The Association of Plumbing and Heating Contractors (APHC) is launching its first Quality Plumber Week. The week - which runs from September 29 to October 5 - aims to celebrate the skilled work quality plumbing and heating engineers carry out everyday and recognise the diverse range of skills that approved plumbers have. The week will also raise consumer awareness of using properly qualified, trained and accredited plumbers in a bid to reduce the number of rogue traders operating.
John Thompson, Chief Executive, APHC said: “There are thousands of excellent plumbers working throughout England and Wales who provide exceptional service and advice to homes and business.
"Unfortunately for them, rogue traders seem to grab the headlines which tarnishes the entire industry. On behalf of not only our members, but also every hardworking plumber, we want to recognise the hard work and strong skill-set behind the work that they do.
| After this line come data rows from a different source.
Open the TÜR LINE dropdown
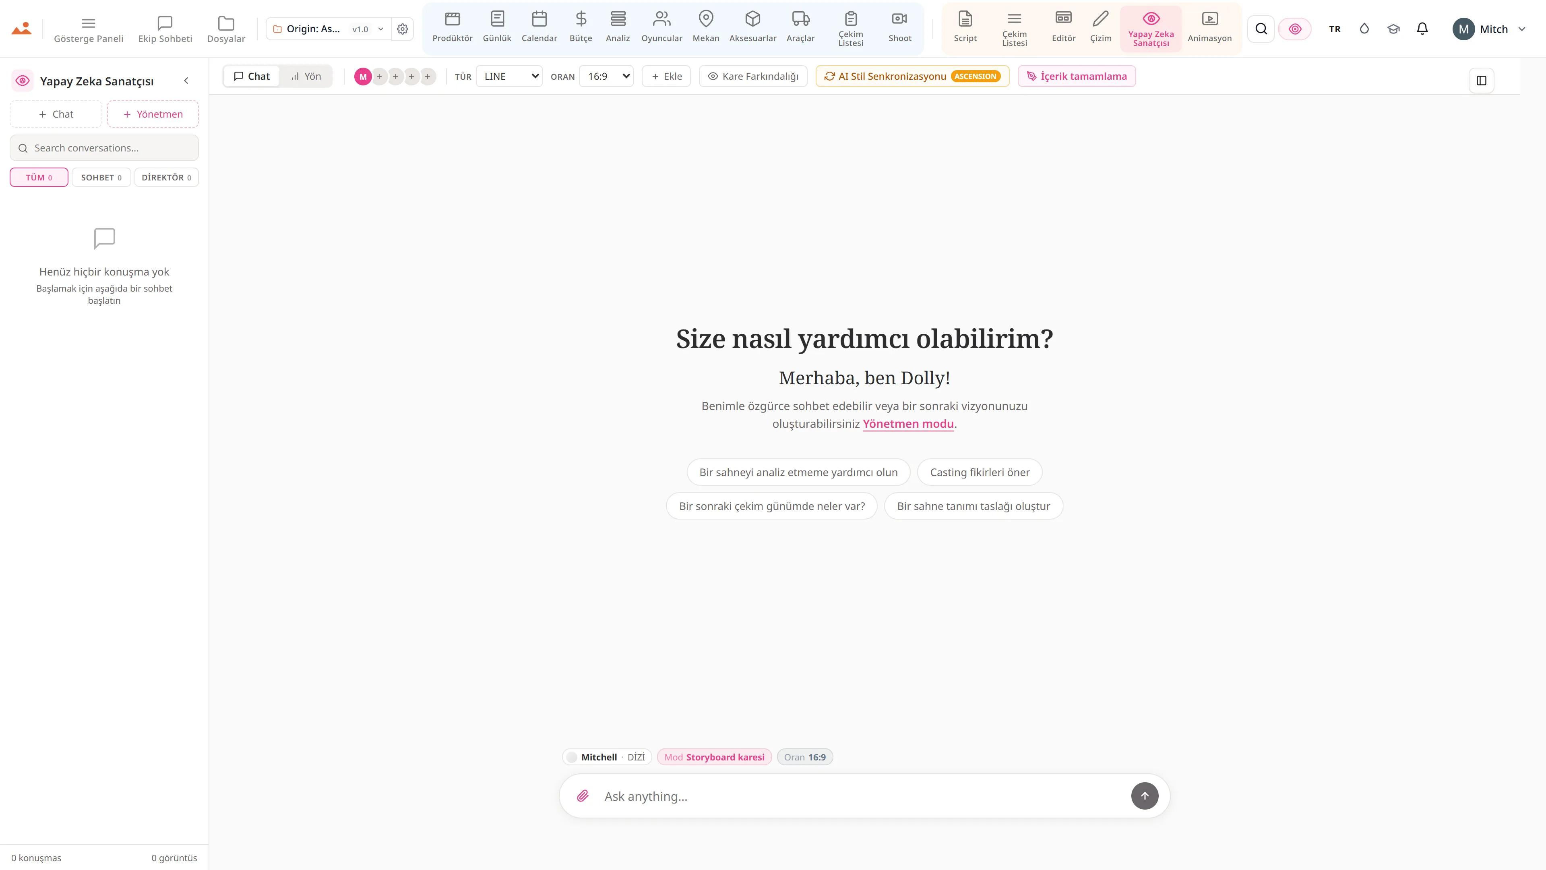The width and height of the screenshot is (1546, 870). [x=509, y=76]
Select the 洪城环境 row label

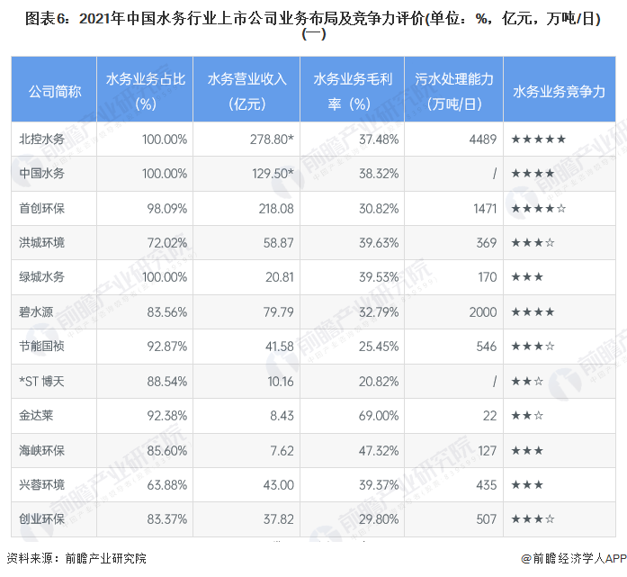click(x=42, y=243)
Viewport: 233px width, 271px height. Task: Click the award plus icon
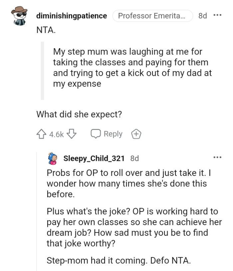tap(136, 134)
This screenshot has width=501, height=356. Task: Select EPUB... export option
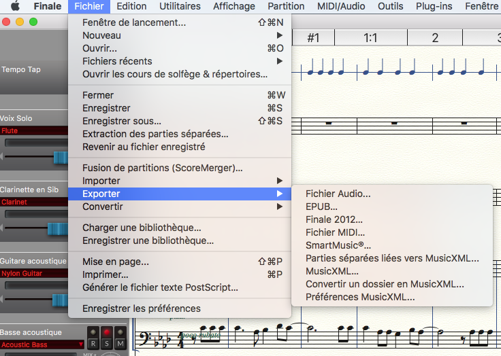[x=321, y=207]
“Throughout our first ever Quality Plumber Week, we call on plumbers to help highlight the invaluable work that plumbers do.”
Recent research commissioned by APHC found that despite 83% of homeowners stating that professional qualifications are an important factor in choosing a plumbing professional, nearly half (43%) did not request information on their trades person’s qualifications or experience. Reasons for not checking these included embarrassment to ask for further details and trusting that credentials displayed on websites and work vehicles were correct.
This trust is leaving consumers vulnerable to rogue traders, unsatisfactory work and potentially dangerous appliances.
APHC and fellow WaterSafe Approved Contractors' Scheme partners, Severn Trent Water, also recently collaborated to launch a six-month pilot scheme, putting WaterSafe plumbers in touch with the water company directly to help them report potentially dangerous plumbing installations.
Water companies in England and Wales enforce the Water Supply (Water Fittings) Regulations and and will take action if a contravention is found. The aim is to identify rogue tradespeople and help the water company discover and clamp down on high-risk, defective installations.